How to get previous ELO score from current and match result I want to get a previous ELO value knowing the opponent's value and the result of the match. There are two equations, one for a loss and one for a win:
Win
$$ELO_{Current} = ELO_{Previous} + K \cdot \left(1 - \frac{1}{1 + 10^{{(ELO_{Opponent} - ELO_{Previous})}/{400}}}\right)$$
Loss
$$ELO_{Current} = ELO_{Previous} + K \cdot \left(0 - \frac{1}{1 + 10^{{(ELO_{Opponent} - ELO_{Previous})}/{400}}}\right)$$
$K, ELO_{Opponent}, ELO_{Current}$ and whether it was a win or not are known, which is why I figured that it should be possible to get $ELO_{Previous}$ by rearranging the equation, but I have no clue how to do it.

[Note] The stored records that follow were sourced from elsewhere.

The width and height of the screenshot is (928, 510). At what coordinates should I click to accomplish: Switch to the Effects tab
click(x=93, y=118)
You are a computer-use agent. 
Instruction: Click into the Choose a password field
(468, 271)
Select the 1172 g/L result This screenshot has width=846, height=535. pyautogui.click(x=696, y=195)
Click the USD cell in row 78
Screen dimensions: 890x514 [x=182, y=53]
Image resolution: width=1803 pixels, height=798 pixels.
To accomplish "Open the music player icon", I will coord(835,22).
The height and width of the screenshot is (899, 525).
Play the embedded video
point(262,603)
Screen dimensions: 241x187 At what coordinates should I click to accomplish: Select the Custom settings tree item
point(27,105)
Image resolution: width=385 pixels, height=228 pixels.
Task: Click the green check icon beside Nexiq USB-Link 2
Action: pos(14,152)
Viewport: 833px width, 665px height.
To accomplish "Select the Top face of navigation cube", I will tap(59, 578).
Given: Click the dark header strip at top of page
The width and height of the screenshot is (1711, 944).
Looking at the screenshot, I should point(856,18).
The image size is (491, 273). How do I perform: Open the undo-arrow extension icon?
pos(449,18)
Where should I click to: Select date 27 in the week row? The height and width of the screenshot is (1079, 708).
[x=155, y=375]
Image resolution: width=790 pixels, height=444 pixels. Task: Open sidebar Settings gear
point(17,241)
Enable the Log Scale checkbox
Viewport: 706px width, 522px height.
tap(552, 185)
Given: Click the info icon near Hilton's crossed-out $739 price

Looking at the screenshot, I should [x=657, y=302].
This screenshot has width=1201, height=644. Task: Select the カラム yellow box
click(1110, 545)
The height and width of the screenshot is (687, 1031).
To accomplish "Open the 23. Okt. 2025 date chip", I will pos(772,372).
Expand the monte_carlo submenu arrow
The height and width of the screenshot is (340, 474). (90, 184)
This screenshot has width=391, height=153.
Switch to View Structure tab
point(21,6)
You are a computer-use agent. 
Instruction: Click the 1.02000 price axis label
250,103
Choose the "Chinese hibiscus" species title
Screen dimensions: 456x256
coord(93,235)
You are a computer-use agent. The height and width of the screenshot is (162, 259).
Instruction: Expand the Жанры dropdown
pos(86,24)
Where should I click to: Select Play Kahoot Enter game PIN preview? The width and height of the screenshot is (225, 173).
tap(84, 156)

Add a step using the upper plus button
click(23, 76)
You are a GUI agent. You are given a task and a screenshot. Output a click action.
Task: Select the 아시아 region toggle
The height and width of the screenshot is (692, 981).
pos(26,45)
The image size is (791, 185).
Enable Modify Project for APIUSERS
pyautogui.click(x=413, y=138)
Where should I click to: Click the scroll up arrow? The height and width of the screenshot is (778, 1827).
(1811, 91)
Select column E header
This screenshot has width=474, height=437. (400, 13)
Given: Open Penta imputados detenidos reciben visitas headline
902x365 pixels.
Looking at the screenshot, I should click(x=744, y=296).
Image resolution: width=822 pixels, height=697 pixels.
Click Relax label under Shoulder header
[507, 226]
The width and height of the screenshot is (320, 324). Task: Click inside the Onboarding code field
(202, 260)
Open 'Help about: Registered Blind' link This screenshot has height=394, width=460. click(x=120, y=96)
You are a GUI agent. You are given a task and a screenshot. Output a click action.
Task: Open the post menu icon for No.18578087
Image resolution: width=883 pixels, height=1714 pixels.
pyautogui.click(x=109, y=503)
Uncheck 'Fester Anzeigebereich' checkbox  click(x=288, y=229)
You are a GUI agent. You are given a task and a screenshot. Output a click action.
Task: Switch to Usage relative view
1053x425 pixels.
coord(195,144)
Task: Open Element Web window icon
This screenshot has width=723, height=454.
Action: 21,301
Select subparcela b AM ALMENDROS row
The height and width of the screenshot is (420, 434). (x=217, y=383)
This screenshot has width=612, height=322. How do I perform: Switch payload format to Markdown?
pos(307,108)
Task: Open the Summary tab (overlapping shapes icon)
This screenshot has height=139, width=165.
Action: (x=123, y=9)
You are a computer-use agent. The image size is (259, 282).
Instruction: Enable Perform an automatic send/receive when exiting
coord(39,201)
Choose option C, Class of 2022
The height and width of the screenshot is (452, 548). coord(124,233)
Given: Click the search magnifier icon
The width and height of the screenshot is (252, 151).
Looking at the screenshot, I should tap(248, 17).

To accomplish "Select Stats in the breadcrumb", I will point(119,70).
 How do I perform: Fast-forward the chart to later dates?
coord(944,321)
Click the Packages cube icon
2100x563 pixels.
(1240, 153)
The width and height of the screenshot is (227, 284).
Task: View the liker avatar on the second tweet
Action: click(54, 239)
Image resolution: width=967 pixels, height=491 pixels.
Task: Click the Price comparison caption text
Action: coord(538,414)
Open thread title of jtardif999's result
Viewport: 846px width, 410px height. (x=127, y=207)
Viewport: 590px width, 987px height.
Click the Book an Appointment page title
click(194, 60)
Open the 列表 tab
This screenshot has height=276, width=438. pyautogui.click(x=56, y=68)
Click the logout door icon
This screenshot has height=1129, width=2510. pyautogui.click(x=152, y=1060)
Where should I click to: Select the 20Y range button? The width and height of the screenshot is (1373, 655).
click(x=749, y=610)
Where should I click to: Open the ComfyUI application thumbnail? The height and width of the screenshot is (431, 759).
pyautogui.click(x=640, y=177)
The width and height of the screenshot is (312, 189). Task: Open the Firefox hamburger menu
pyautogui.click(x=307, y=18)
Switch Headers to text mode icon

 A: To make the formulas a little easier to read and write, let
\begin{align}
E_C &= ELO_{Current}, \\
E_P &= ELO_{Previous}, \\
E_O &= ELO_{Opponent}. \\
\end{align} 
If we let $w = 1$ for a win, $w = 0$ for a loss, then we can summarize the two equations as
$$
E_C = E_P + K \left(w - \frac1{1 + 10^{(E_O - E_P)/400}}\right).
$$
The unknown value is $E_P.$
Now let's start rearranging this equation in an attempt to solve it.
Distributing the $K$ over the parentheses and collecting all terms on the left side,
we get
$$
 \frac K{1 + 10^{(E_O - E_P)/400}} + E_C - wK - E_P = 0.
$$
Clear the fraction and separate the exponents:
$$
 K + (E_C - wK - E_P) \left(1 + 10^{E_O/400}\left(10^{-1/400}\right)^{E_P} \right) = 0
$$
There are still other ways to try to arrange the terms, but the fact that $E_P$
occurs as a linear term in on of the factors and an exponent in another factor seems to be a clear indication that this equation will not have a solution using ordinary operations and functions.
The best you can do is to use numerical methods, which is a kind of sophisticated guesswork.